REPUBLIKA.CO.ID, BANGKOK -- Untuk pertama kalinya dalam sejarah, Dewan Islam Thailand mengatur soal batas usia nikah dan melarang pernikahan anak di bawah umur. Peraturan itu dikeluarkan setelah munculnya kemarahan dari publik atas pernikahan seorang anak berusia 11 tahun dengan seorang pria yang usianya empat kali lebih tua darinya pada awal tahun ini.
Dilansir di The Nation, Jumat (14/12), Dewan Islam Pusat Thailand (CICOT) melarang anak-anak di bawah usia 17 tahun menikah. Direktur pusat koordinasi untuk Kantor Sheikhul Islam sekaligus anggota senior Dewan Islam, Wisut Binlateh, mengatakan peraturan baru itu akan segera diumumkan ke seluruh masjid di Thailand.
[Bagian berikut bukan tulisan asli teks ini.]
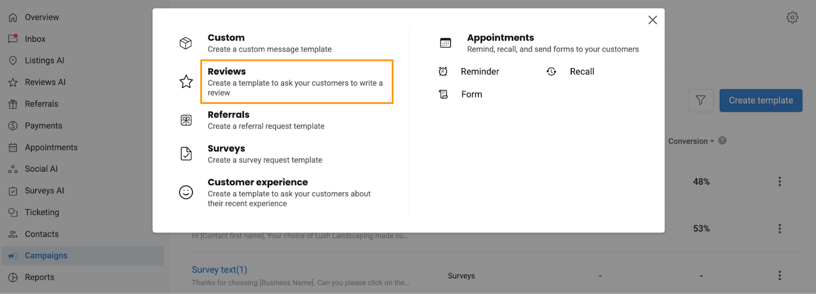This screenshot has width=816, height=294.
Task: Click the Conversion help question mark
Action: tap(722, 141)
Ia mengatakan, Sheikhul Islam Thailand Aziz Phitakkumpon, yang juga memimpin CICOT, telah memberikan persetujuannya atas peraturan baru tersebut pada akhir November. Spesialis hukum di Pusat Administrasi Provinsi Perbatasan Selatan (SBPAC), Panadda Isho, juga mengatakan kepada Benar News bahwa SBPAC akan menerjemahkan peraturan baru ke dalam Bahasa Melayu dan mempublikasikan informasi itu melalui seminar.
Pannada mengatakan, peraturan baru itu memastikan masjid-masjid setempat tidak dapat memberikan izin untuk pernikahan yang melibatkan siapa pun yang berusia di bawah 17 tahun. Kecuali, jika pengadilan Islam memberikan izin atau orang tua menandatangani dokumen yang menyetujui pernikahan di kantor komite Islam provinsi atau di kantor polisi setempat.
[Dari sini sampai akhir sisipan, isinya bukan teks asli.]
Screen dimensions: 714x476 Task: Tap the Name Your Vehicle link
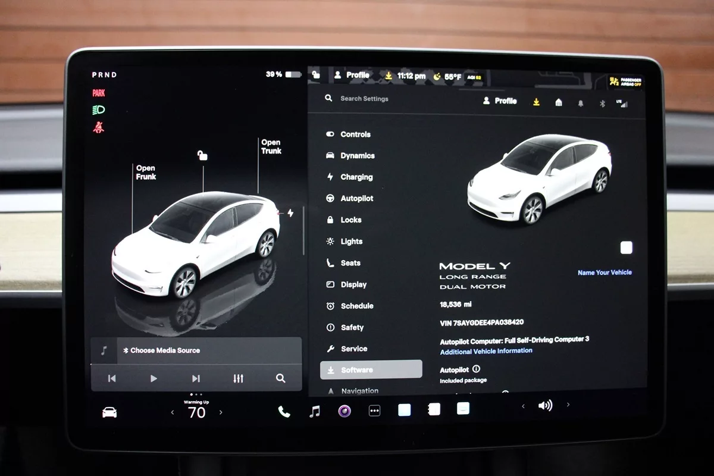pos(605,273)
Subkomite khusus juga dibentuk untuk mempertimbangkan pernikahan yang melibatkan anak-anak yang lebih muda dari 17 tahun. Subkomite ini juga yang akan memberikan lampu hijau jika pernikahan memberi manfaat pasangan bersangkutan.
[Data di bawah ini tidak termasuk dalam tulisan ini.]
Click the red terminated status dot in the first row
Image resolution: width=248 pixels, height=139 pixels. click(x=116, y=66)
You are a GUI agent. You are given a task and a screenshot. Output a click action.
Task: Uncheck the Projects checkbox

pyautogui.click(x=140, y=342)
Salah satu dari tiga anggota komite harus seorang wanita yang memiliki pengetahuan hukum Islam. Ia harus bertanggung jawab untuk memberikan pertanyaan dan mewawancarai gadis tersebut.
Langkah bersejarah ini mengakhiri praktik yang tersebar luas di provinsi-provinsi mayoritas Muslim di selatan Thailand. Di sana, umumnya para gadis dinikahkan oleh orang tua yang miskin dengan izin dari masjid setempat begitu gadis itu mulai menstruasi.
Di provinsi selatan seperti Pattani, Yala, Narathiwat dan Satun, hukum Islam digunakan sebagai pengganti Kode Sipil untuk urusan keluarga dan warisan. Undang-undang tersebut tidak menyebutkan usia minimum untuk menikah. Tidak seperti halnya Kitab Undang-Undang Hukum Perdata (sipil), yang diterapkan di tempat lain di Thailand, yang telah menetapkan usia minimum 17 tahun untuk menikah.
Aktivis Sanphasit Koomprafant sebelumnya mengatakan, celah dalam hukum yang tidak menetapkan batasan usia itu memungkinkan banyak pria Malaysia mengambil gadis-gadis Thailand yang jauh lebih muda sebagai istri. Sementara, menurutnya, para imam lokal mendapat keuntungan dari celah-celah itu.
Komisioner Hak Asasi Manusia Nasional Angkhana Neelapai-jit mengatakan, langkah Dewan Islam itu tidak cukup. "Tanpa hukuman yang ditetapkan untuk pelanggar, peraturan itu lebih seperti 'meminta kerja sama'," kata Neelapai-jit.